Items from a dataset
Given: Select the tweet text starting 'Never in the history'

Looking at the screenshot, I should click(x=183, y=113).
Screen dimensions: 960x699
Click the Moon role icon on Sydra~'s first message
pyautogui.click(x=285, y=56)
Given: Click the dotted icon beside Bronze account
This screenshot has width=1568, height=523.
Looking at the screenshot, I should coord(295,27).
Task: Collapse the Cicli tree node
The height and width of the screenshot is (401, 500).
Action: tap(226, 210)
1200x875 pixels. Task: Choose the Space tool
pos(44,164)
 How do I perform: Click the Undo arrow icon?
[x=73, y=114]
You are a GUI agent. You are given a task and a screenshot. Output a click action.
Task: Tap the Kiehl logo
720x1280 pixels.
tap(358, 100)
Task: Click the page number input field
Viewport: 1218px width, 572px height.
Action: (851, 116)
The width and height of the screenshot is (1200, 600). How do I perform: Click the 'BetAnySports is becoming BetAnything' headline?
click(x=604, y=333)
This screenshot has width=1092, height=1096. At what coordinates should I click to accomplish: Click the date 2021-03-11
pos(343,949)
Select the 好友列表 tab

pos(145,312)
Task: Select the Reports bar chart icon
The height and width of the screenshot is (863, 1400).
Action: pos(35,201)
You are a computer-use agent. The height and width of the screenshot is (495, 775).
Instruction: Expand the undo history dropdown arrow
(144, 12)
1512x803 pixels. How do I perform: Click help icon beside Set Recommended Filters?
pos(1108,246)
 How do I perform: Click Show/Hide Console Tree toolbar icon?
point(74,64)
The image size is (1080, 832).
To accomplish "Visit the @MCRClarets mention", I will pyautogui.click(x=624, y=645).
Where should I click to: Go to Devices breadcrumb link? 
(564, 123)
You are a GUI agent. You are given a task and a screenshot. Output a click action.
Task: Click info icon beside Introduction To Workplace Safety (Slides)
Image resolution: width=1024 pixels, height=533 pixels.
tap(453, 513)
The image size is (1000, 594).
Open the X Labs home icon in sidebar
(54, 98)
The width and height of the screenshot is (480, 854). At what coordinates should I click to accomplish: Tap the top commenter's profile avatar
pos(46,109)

• [Problem details]
Write down every line of the data exactly as it appears above.

• [Solved exercise]
Given: Select the tweet text starting 'Never in the history'

Looking at the screenshot, I should click(x=183, y=113).
Screen dimensions: 960x699
Click the Moon role icon on Sydra~'s first message
pyautogui.click(x=285, y=56)
Given: Click the dotted icon beside Bronze account
This screenshot has width=1568, height=523.
Looking at the screenshot, I should coord(295,27).
Task: Collapse the Cicli tree node
The height and width of the screenshot is (401, 500).
Action: tap(226, 210)
1200x875 pixels. Task: Choose the Space tool
pos(44,164)
 How do I perform: Click the Undo arrow icon?
[x=73, y=114]
You are a GUI agent. You are given a task and a screenshot. Output a click action.
Task: Tap the Kiehl logo
720x1280 pixels.
tap(358, 100)
Task: Click the page number input field
Viewport: 1218px width, 572px height.
Action: (851, 116)
The width and height of the screenshot is (1200, 600). How do I perform: Click the 'BetAnySports is becoming BetAnything' headline?
click(x=604, y=333)
This screenshot has width=1092, height=1096. At what coordinates should I click to accomplish: Click the date 2021-03-11
pos(343,949)
Select the 好友列表 tab

pos(145,312)
Task: Select the Reports bar chart icon
The height and width of the screenshot is (863, 1400).
Action: pos(35,201)
You are a computer-use agent. The height and width of the screenshot is (495, 775).
Instruction: Expand the undo history dropdown arrow
(144, 12)
1512x803 pixels. How do I perform: Click help icon beside Set Recommended Filters?
pos(1108,246)
 How do I perform: Click Show/Hide Console Tree toolbar icon?
point(74,64)
The image size is (1080, 832).
To accomplish "Visit the @MCRClarets mention", I will pyautogui.click(x=624, y=645).
Where should I click to: Go to Devices breadcrumb link? 
(564, 123)
You are a GUI agent. You are given a task and a screenshot. Output a click action.
Task: Click info icon beside Introduction To Workplace Safety (Slides)
Image resolution: width=1024 pixels, height=533 pixels.
tap(453, 513)
The image size is (1000, 594).
Open the X Labs home icon in sidebar
(54, 98)
The width and height of the screenshot is (480, 854). At what coordinates should I click to accomplish: Tap the top commenter's profile avatar
pos(46,109)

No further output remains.